Longest ascending subsequence

I encountered this question in my written examination today and found it difficult.

1. Problem description:
Returns the length of the longest monotonic auto-incrementing subsequence of a positive integer sequence. The subsequence is not consecutive. For example

Input: 5

5 2 4 3 1

Output: 2
2. The most intuitive approach to dynamic planning is dynamic planning.
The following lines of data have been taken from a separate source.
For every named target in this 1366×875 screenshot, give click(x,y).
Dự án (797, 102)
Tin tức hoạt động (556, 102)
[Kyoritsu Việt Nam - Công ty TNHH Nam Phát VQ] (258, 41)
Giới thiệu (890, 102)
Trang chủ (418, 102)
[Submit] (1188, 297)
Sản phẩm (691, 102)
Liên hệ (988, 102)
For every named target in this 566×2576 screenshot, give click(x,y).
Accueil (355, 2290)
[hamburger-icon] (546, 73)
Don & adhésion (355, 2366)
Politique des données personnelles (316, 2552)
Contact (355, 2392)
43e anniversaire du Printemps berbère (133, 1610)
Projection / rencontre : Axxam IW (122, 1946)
Using dp [I] to represent the length of the longest incrementing subsequence ending with the I element, how can we transfer it? Let's take it all into consideration in dp [j] Before I, (j Dp [I]-1, which indicates that dp [I] can be updated based on this j, that is, dp [I] = dp [j] + 1; otherwise, dp [I] does not need to be changed.
Complexity: The O (N ^ 2) code is as follows:

# Include
  
   
# Define MAX 100 using namespace std; int dp [MAX]; int val [MAX]; int main () {int n, rs = 1; cin> n; for (int I = 0; I
   
    
> Val [I]; dp [I] = 1; // only one element for initialization (int j = 0; j
    
     
3 The method described in O (NlogN) algorithm 2 needs to traverse all dp [0] ~ When solving dp [I]. Dp [I-1], so can reduce each traversal?
     
In fact, when I is a little larger, j =, 2, and so on may not be able to meet the requirements of dp [j]> dp [I]-1, and it is useless to traverse them, after finding a j that meets both of the preceding conditions, we can determine that items smaller than dp [j] do not need to be considered. Therefore, we need to find items that meet val [j].
     
    
   
  

Using namespace std; vector
  
   
Len; // dynamic array int bisearch (int val) {int left = 0, right = len. size (); while (left <= right) {int mid = (left + right)> 1; if (len [mid] <val) left = mid + 1; else right = mid-1;} return left;} int main () {int n, val; cin> n; for (int I = 0; I
   
    
> Val; int k = bisearch (val); if (len. size ()
    
     
The difficulty of this question is to use an auxiliary array to record the features of each longest incrementing subsequence, and use the greedy idea to store only one ending number.